→ **DATA FOR THE TASK**:
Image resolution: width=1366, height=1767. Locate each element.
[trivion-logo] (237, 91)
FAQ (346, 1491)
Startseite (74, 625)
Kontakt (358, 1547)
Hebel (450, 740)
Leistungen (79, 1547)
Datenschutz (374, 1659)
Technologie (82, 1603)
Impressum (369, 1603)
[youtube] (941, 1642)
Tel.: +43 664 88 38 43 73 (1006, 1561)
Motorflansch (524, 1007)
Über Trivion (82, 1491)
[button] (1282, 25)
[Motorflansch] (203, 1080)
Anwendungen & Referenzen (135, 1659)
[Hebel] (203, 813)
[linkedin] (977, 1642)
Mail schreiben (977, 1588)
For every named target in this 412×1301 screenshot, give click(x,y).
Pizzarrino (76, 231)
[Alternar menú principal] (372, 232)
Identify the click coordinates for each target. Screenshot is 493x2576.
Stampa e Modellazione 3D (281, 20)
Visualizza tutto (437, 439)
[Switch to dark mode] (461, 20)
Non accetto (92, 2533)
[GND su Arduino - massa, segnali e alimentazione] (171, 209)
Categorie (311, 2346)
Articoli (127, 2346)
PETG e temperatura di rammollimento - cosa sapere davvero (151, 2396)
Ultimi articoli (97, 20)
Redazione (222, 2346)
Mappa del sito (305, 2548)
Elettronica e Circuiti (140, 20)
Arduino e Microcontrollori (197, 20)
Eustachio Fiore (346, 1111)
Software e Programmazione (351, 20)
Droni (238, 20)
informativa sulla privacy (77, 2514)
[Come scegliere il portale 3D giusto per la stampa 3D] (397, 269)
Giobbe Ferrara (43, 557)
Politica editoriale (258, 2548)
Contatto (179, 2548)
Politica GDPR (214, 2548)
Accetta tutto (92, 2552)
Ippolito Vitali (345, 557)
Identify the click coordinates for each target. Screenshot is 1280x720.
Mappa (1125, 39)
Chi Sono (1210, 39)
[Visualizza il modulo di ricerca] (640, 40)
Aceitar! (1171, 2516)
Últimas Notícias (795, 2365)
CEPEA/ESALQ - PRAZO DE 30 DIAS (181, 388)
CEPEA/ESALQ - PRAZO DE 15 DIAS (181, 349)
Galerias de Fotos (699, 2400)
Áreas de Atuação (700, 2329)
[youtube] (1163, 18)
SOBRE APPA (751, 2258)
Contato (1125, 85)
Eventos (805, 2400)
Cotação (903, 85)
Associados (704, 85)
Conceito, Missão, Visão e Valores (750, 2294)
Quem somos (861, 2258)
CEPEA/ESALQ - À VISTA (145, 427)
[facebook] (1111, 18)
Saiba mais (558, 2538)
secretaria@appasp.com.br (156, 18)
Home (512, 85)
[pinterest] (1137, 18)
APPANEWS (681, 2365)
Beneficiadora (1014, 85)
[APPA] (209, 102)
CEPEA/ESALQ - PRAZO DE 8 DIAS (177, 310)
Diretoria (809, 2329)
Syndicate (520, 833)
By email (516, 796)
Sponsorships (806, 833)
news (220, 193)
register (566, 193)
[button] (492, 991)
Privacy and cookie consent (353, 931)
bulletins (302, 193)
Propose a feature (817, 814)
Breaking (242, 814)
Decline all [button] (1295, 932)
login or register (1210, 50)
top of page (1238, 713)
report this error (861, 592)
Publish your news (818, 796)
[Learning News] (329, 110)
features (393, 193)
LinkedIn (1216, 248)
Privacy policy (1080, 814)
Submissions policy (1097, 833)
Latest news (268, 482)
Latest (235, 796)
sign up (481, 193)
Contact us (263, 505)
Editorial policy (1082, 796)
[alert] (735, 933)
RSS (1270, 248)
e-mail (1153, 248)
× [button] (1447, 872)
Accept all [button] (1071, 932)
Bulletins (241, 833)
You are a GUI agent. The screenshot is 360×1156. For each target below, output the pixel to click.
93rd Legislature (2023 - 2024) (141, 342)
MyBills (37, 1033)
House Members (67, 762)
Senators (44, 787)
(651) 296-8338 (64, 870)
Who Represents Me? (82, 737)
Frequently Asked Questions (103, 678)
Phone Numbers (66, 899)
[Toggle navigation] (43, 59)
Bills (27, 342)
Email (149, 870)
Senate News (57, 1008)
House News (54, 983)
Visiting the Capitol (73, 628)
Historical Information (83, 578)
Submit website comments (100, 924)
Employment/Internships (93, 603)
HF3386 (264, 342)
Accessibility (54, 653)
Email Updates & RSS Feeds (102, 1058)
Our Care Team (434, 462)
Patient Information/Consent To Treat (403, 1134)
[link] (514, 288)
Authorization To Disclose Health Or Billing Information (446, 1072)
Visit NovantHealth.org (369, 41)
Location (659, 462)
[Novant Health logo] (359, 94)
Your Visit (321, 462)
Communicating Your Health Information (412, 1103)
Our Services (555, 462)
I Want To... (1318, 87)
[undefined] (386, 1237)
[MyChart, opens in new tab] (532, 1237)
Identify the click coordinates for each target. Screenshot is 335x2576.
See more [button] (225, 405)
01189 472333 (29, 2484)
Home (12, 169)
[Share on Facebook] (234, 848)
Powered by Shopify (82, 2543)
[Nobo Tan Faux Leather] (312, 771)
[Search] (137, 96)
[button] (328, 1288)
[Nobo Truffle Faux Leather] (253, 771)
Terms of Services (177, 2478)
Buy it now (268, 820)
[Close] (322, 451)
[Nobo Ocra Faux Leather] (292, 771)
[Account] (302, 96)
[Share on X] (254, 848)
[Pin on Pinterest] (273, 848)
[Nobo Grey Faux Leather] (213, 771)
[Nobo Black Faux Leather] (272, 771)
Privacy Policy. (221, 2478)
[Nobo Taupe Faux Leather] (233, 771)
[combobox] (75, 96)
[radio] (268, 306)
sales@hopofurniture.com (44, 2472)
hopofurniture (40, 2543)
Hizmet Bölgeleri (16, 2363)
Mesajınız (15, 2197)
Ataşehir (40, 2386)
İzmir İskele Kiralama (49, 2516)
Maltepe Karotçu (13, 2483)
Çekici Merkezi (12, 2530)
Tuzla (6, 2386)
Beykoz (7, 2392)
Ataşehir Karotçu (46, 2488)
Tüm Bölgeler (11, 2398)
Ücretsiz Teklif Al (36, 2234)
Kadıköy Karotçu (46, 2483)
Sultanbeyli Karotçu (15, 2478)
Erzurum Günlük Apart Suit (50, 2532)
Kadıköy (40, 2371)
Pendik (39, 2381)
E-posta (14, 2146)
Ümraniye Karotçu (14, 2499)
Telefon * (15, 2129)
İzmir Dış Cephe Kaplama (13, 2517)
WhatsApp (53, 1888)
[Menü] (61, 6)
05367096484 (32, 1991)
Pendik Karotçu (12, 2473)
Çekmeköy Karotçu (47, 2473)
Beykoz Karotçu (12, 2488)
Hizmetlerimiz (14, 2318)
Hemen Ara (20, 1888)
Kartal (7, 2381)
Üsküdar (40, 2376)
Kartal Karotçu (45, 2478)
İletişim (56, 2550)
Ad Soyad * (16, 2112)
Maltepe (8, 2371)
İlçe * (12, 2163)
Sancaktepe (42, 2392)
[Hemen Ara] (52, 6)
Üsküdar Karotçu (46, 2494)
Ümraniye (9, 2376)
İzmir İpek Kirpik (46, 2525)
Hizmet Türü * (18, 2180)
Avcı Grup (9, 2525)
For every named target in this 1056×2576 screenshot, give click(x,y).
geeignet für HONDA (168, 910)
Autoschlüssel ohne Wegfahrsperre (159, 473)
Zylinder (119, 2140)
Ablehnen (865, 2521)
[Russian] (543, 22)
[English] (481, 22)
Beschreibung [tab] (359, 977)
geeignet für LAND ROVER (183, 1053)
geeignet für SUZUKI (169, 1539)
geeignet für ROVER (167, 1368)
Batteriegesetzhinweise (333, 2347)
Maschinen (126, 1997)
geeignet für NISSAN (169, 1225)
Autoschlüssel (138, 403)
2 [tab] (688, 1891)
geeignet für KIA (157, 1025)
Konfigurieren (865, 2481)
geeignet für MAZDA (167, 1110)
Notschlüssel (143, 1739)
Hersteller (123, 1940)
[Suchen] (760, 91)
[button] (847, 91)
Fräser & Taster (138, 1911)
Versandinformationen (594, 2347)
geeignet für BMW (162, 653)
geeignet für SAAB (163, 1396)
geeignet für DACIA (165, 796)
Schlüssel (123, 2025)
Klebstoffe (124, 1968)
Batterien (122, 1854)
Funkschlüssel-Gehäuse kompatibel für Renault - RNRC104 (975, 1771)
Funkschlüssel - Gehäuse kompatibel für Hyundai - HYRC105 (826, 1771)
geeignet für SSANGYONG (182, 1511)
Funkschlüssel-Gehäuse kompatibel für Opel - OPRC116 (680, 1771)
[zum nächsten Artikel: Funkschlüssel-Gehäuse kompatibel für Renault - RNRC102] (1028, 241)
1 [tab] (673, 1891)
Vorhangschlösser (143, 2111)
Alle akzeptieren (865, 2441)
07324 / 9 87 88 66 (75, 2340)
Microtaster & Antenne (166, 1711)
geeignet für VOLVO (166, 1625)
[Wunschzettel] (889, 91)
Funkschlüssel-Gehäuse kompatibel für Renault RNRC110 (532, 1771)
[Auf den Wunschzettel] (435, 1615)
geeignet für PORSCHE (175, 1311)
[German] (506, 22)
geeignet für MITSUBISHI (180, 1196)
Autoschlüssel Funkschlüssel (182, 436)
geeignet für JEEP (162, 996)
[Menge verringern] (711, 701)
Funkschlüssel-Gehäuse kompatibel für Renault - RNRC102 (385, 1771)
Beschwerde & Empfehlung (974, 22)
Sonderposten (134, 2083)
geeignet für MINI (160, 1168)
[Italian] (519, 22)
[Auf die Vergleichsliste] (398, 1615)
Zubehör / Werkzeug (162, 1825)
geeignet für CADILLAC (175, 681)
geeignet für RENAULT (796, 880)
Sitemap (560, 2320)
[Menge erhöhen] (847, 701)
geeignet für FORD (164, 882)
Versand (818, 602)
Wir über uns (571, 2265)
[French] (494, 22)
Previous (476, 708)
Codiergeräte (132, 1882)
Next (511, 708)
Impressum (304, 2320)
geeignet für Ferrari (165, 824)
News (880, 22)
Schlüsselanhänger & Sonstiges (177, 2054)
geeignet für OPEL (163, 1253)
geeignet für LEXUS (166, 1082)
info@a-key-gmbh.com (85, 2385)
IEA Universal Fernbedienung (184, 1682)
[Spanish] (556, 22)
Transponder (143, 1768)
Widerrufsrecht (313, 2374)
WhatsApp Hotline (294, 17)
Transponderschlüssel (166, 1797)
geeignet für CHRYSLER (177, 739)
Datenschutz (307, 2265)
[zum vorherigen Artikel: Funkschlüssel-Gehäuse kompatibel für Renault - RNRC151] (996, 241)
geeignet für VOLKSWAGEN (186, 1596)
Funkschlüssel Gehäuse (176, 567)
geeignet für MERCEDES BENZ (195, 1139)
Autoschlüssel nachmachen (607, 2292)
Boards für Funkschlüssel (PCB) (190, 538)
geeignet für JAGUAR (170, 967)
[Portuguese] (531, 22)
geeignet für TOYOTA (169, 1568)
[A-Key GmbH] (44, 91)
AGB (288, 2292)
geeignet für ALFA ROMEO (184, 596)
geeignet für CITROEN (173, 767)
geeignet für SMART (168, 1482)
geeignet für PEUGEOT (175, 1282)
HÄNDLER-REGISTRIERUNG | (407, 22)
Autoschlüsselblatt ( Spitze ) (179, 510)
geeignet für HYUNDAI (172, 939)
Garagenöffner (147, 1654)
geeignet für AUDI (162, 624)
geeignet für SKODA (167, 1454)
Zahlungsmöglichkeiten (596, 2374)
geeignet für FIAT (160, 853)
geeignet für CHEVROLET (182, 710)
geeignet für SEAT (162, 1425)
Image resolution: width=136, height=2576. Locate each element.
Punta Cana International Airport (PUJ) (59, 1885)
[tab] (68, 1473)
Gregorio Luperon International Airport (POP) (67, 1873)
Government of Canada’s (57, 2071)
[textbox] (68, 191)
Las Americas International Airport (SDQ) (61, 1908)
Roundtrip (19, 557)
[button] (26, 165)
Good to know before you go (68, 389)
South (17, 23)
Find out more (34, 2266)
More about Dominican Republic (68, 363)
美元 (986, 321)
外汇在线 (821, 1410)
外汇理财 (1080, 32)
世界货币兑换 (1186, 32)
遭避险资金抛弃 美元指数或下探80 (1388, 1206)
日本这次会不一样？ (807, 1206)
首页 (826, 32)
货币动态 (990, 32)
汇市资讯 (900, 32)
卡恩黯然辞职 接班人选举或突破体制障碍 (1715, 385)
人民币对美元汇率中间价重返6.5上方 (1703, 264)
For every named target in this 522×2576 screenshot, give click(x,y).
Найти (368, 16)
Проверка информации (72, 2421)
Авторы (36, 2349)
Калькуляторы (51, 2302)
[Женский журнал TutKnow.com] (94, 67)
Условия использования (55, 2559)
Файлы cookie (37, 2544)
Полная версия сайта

→ **WORK INSTRUCTION**:
Copy range, inclusive: the line holding "[Hemen Ara] (52, 6)" to the line holding "geeignet für HONDA (168, 910)". Reproduce exactly those lines of the records above and no others.

→ **COMPLETED TASK**:
[Hemen Ara] (52, 6)
Üsküdar Karotçu (46, 2494)
Ümraniye (9, 2376)
İzmir İpek Kirpik (46, 2525)
Hizmet Türü * (18, 2180)
Avcı Grup (9, 2525)
For every named target in this 1056×2576 screenshot, give click(x,y).
geeignet für HONDA (168, 910)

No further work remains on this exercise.